Wednesday, April 18, 2007

Hardcore

Barry Ritholtz has long been hard on the folks who have a blinkered look at inflation, not seeing it for the trees. As he explains it, focusing on core inflation rather on the headline number is simply looking at "inflation ex-inflation". If you take the inflationary numbers out of the inflation data, you get no official inflation. I like to think of it as eXeXeX rated inflation: dirty fantasy.

Irwin Kellner at MarketWatch plays the same tune in his commentary, "Consumers feel all inflation, not just the core number":
For about 35 years -- following the lead of Arthur Burns, the then-chairman of the Federal Reserve -- whenever the inflation figures were released, economists both in and out of government routinely removed prices of food and energy in order to uncover the "core," or underlying, rate of inflation.

This exercise seemed reasonable for a while, since both food and energy prices are volatile. They rise and fall for reasons having little or nothing to do with the state of the economy -- not to mention the posture of monetary and fiscal policy.

Food and energy together account for over 25% of consumers' spending. Since both are necessities, when their prices rise sharply, it drains buying power that people might spend on other goods and services.

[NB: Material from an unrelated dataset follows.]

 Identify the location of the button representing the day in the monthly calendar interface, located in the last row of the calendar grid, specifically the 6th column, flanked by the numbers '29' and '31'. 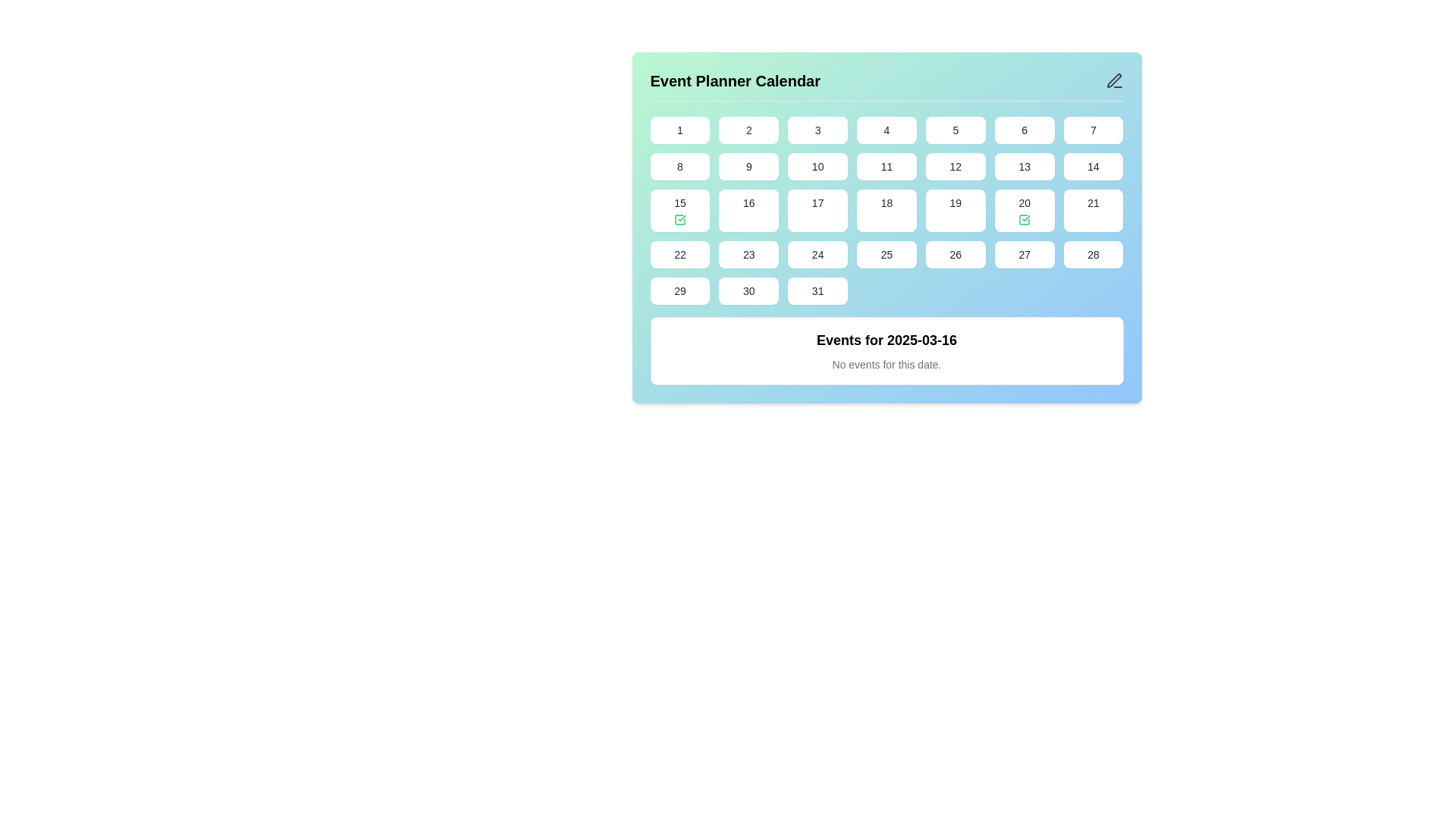
(748, 291).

Soaring food and energy prices are the reason why consumer confidence is sliding, and why retail sales, excluding the effects of higher gasoline prices (which push up their dollar value) are softer than merchants had expected, thus causing retail inventories to rise.

Another point worth noting is that since food and energy are purchased literally every day, when their prices jump, it heightens people's awareness of inflation and causes them to factor it into the decisions they make -- including their wage demands.

One financial writer at a major newspaper wrote the other day that prices at the wholesale level were flat in March. He was misled because he looked at this index excluding food and energy.

However, the financial markets aren't fooled. They've boosted yields on the 10-year Treasury over the last couple of weeks. Even more important, the Treasury-TIPS spread has jumped sharply since the beginning of this year.

When this spread goes up, it means that investors are buying Treasury Inflation Protected Securities to protect themselves against inflation.

This spread is now at its highest point since the middle of 2006 - when the Fed was still raising interest rates.


Remember that when you read that today's US CPI figure was "flat", suggesting tame inflation and no pressure on the Fed to raise rates. Actually, core CPI was flat. Real CPI was up 0.6% on the month, which is WAY up on an annualized basis.